Answer
(a) Angular momentum is conserved.
(b) $\omega = 11.4~rad/s$
(c) The kinetic energy of the block increased by 0.0274 J.
(d) Work = 0.0274 J
Work Step by Step
(a) The force is directed along the cord so the torque is zero. Therefore, angular momentum is conserved.
(b) We can use conservation of angular momentum to solve this question.
$L_2 = L_1$
$m~\omega_2~r_2^2 = m~\omega_1~r_1^2$
$\omega_2 = \frac{\omega_1~r_1^2}{r_2^2}$
$\omega_2 = \frac{(2.85~rad/s)(0.300~m)^2}{(0.150~m)^2}$
$\omega_2 = 11.4~rad/s$
(c) We can find the change in the kinetic energy of the block.

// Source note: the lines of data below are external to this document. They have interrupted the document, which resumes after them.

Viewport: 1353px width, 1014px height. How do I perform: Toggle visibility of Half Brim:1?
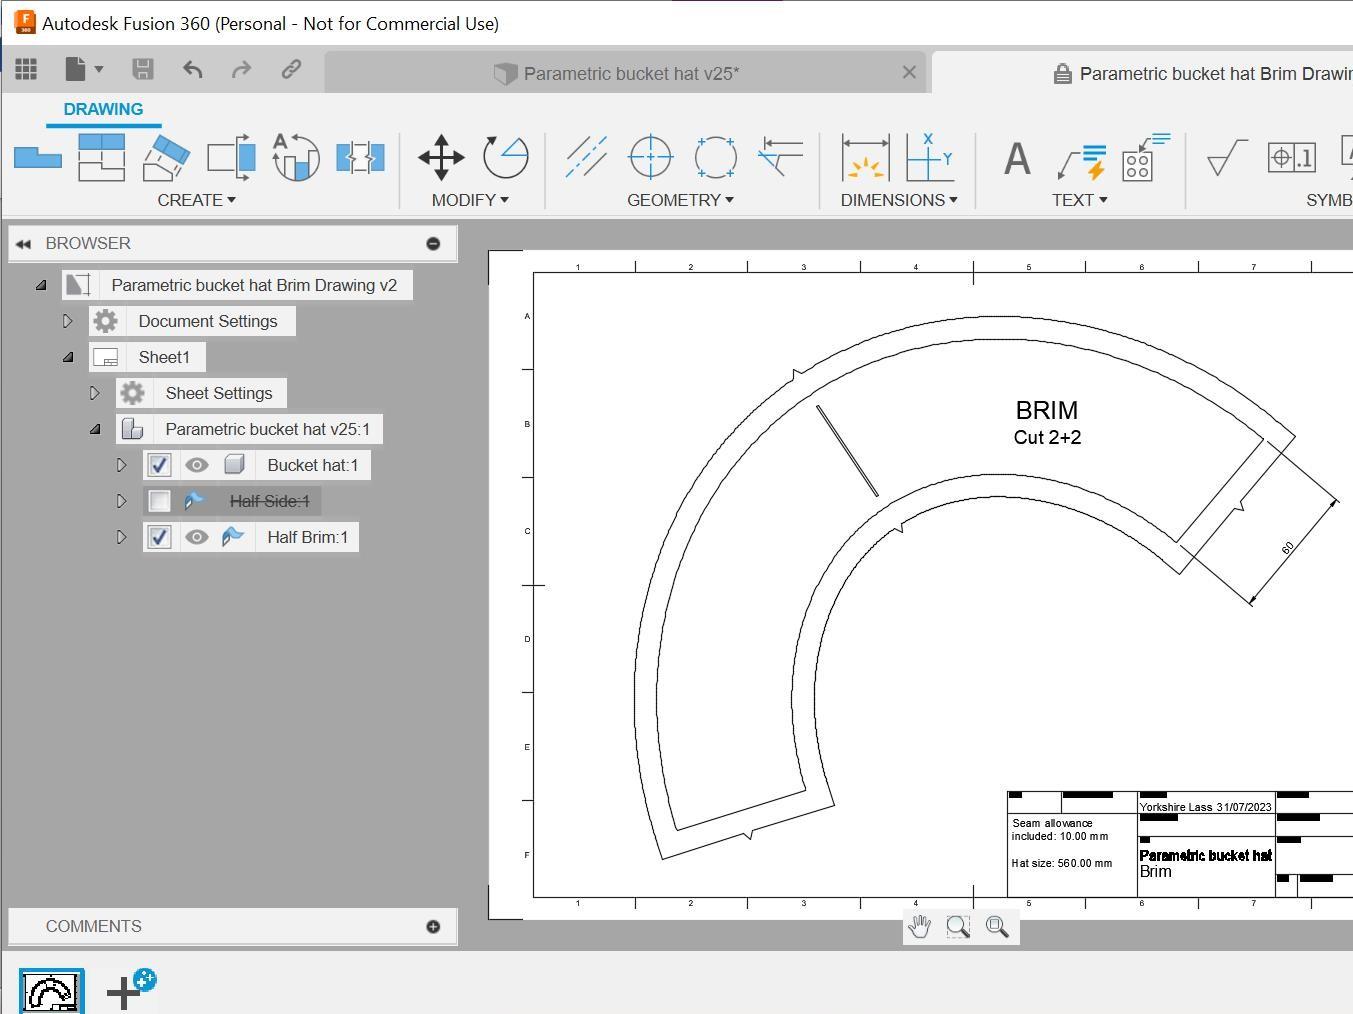pos(197,537)
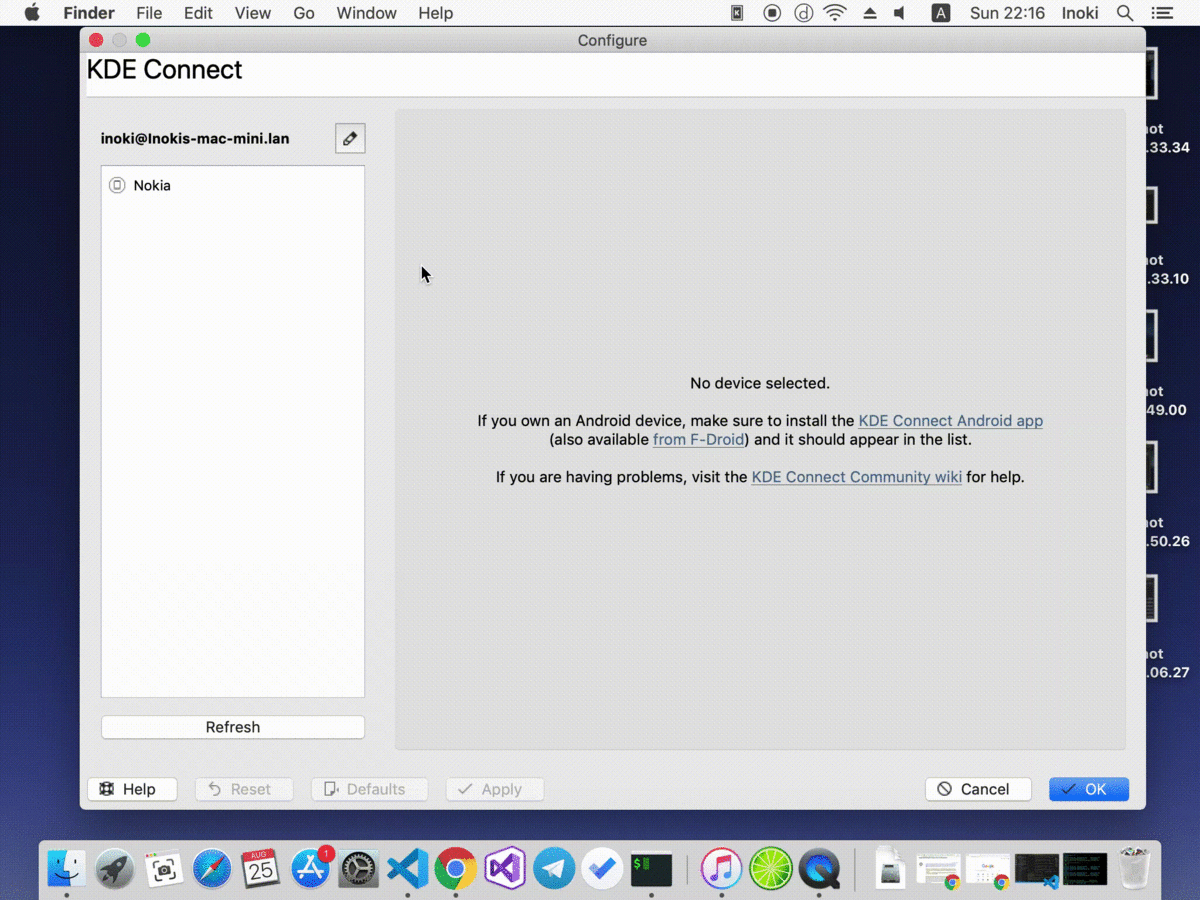
Task: Select the Nokia device in the list
Action: (152, 186)
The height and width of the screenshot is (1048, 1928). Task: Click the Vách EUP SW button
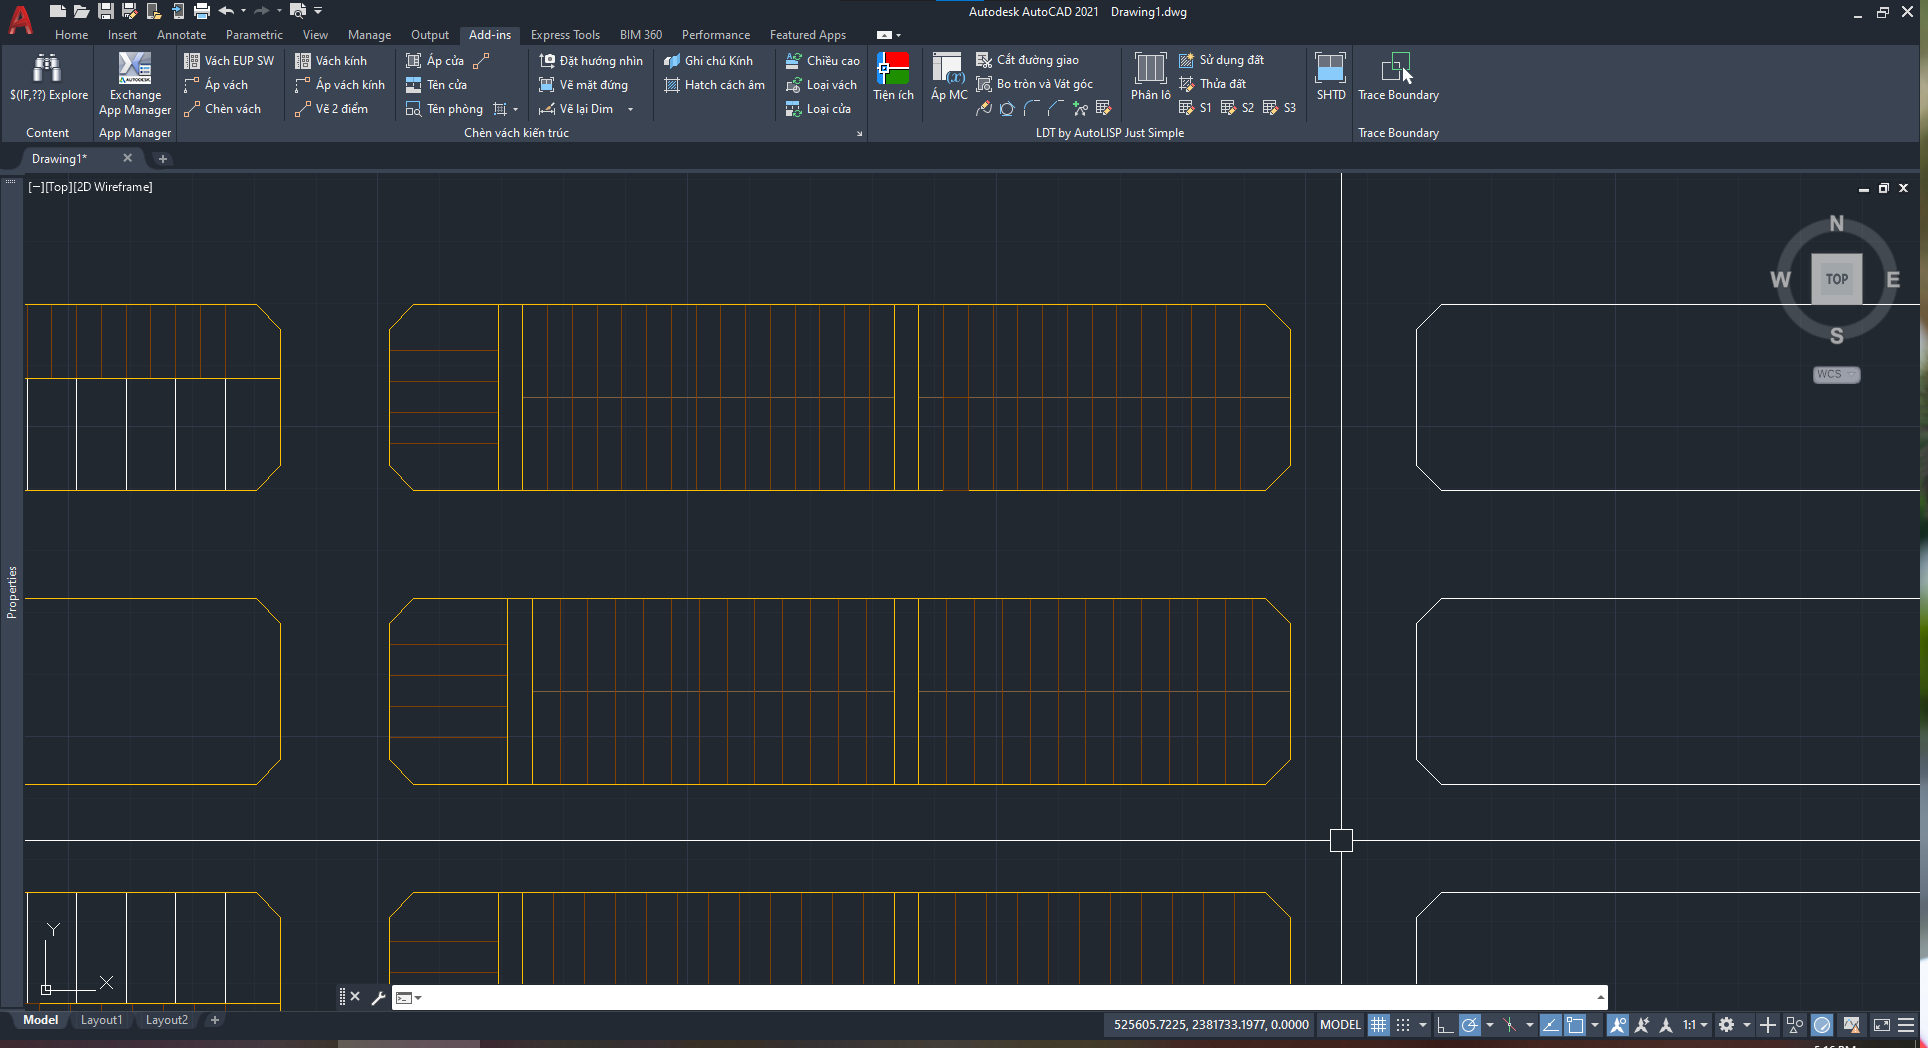tap(229, 61)
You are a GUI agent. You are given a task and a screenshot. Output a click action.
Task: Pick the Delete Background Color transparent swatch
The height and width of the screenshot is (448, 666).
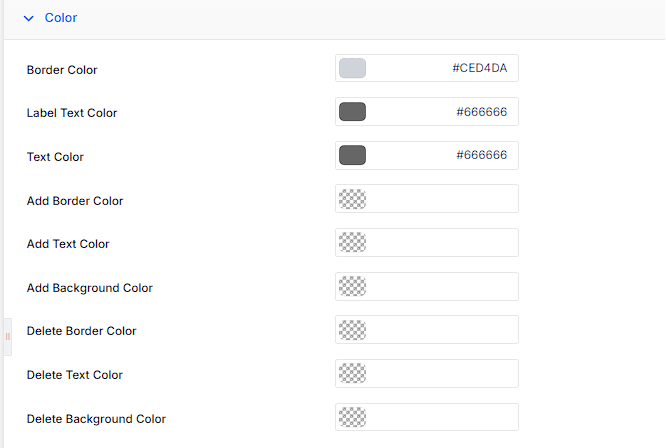click(352, 417)
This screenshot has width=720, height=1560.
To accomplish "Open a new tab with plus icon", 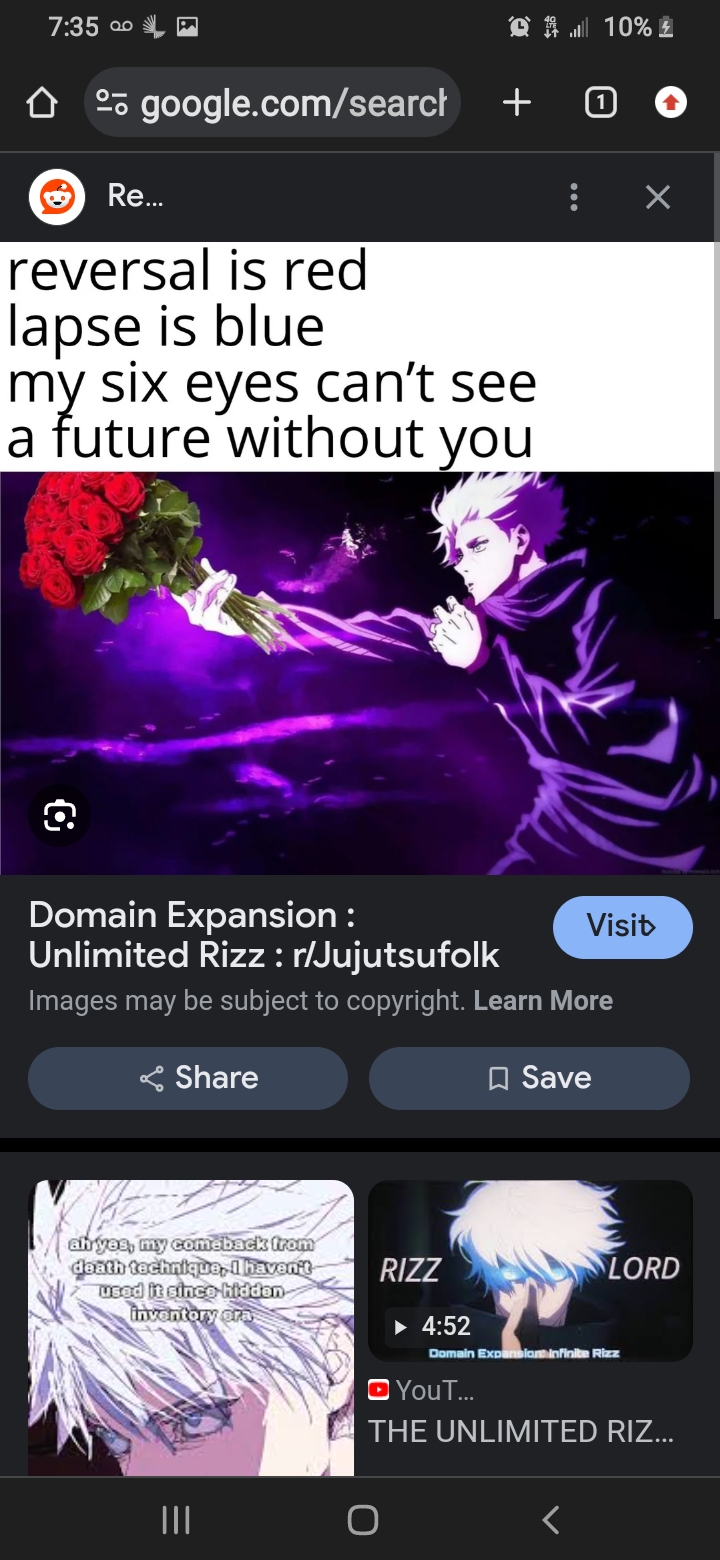I will [517, 102].
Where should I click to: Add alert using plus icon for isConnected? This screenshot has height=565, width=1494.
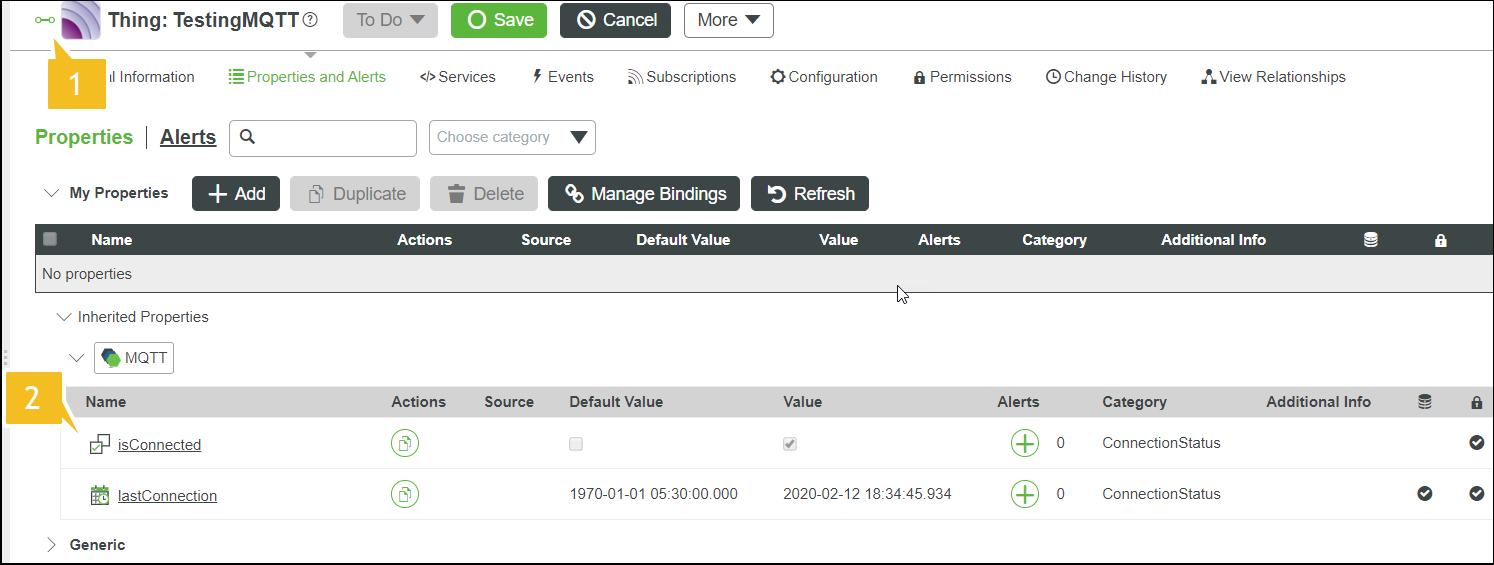pyautogui.click(x=1025, y=443)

$\Delta K = \frac{1}{2}mv_2^2-\frac{1}{2}mv_1^2$
$\Delta K = \frac{1}{2}m(\omega_2~r_2)^2-\frac{1}{2}m(\omega_1~r_1)^2$
$\Delta K = \frac{1}{2}(0.0250~kg)[(11.4~rad/s)(0.150~m)]^2-\frac{1}{2}(0.0250~kg)[(2.85~rad/s)(0.300~m)]^2$
$\Delta K = 0.0274~J$
The kinetic energy of the block increased by 0.0274 J.
(d) The work done in pulling the cord is equal to the change in kinetic energy of the block. The work done in pulling the cord is 0.0274 J.